When dealing with personal injury trials that involve multiple defendants, clients often ask how the verdict or damages will be assessed amongst the different defendants.
Florida Statutes § 768.81 addresses the apportionment of damages based on a party’s comparative fault. Comparative fault is a legal doctrine that assigns a percentage of fault to each defendant or party based on their responsibility of the injury.
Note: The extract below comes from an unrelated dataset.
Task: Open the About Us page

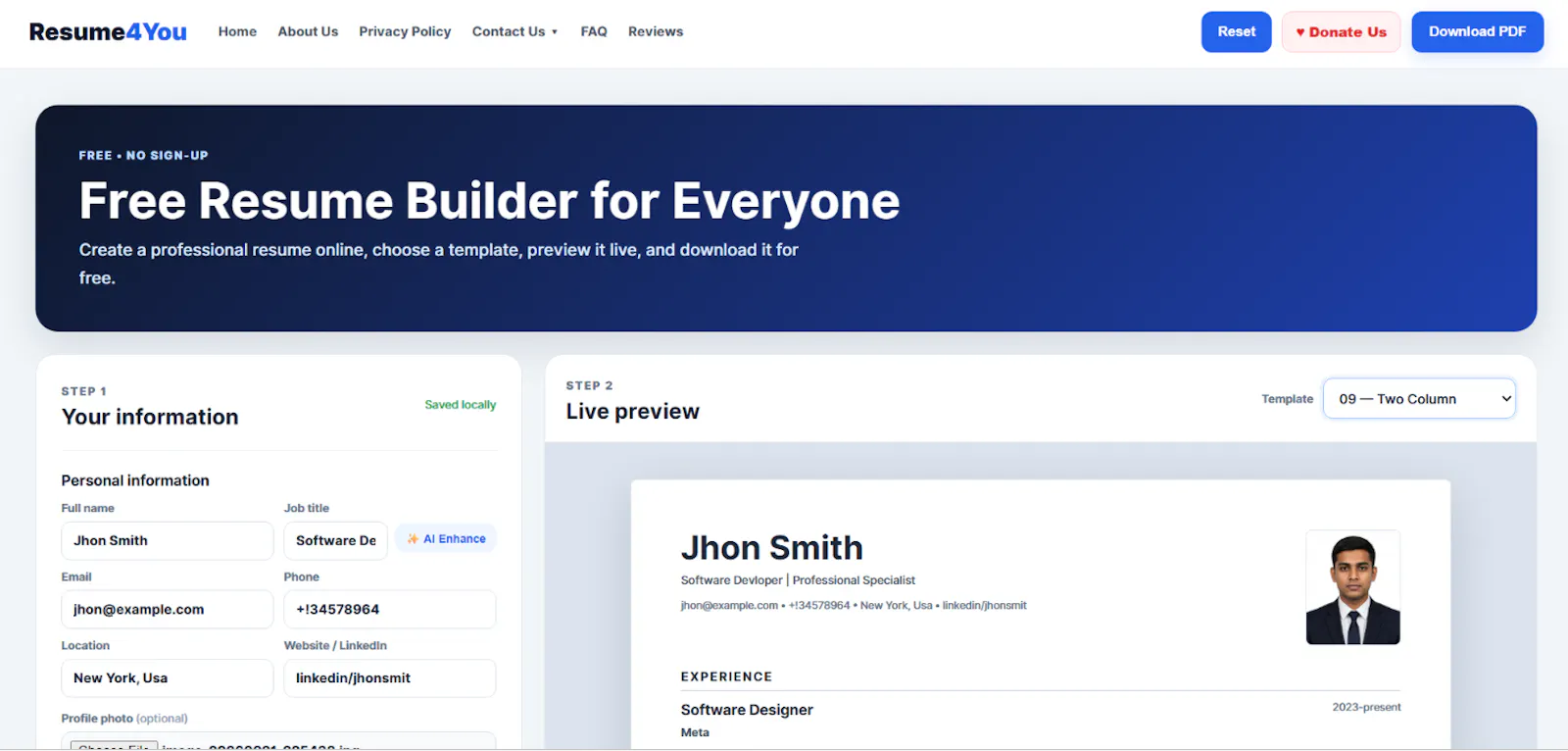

Although there are exceptions, in general Section (3) of F.S. § 768.8 addresses the apportionment of damages and provides the following:
(3) Apportionment of damages.--In cases to which this section applies, the court shall enter judgment against each party liable on the basis of such party's percentage of fault and not on the basis of the doctrine of joint and several liability, except as provided in paragraphs (a), (b), and (c):
(b) Where a plaintiff is found to be without fault, the following shall apply:
1. Any defendant found less than 10 percent at fault shall not be subject to joint and several liability.
2. For any defendant found at least 10 percent but less than 25 percent at fault, joint and several liability shall not apply to that portion of economic damages in excess of $500,000.
3. For any defendant found at least 25 percent but not more than 50 percent at fault, joint and several liability shall not apply to that portion of economic damages in excess of $1 million.
4. For any defendant found more than 50 percent at fault, joint and several liability shall not apply to that portion of economic damages in excess of $2 million.
For any defendant under subparagraph 2., subparagraph 3., or subparagraph 4., the amount of economic damages calculated under joint and several liability shall be in addition to the amount of economic and non-economic damages already apportioned to that defendant based on that defendant's percentage of fault.
Thus, apportionment of fault typically is the principle in which damages will be assessed to multiple defendants.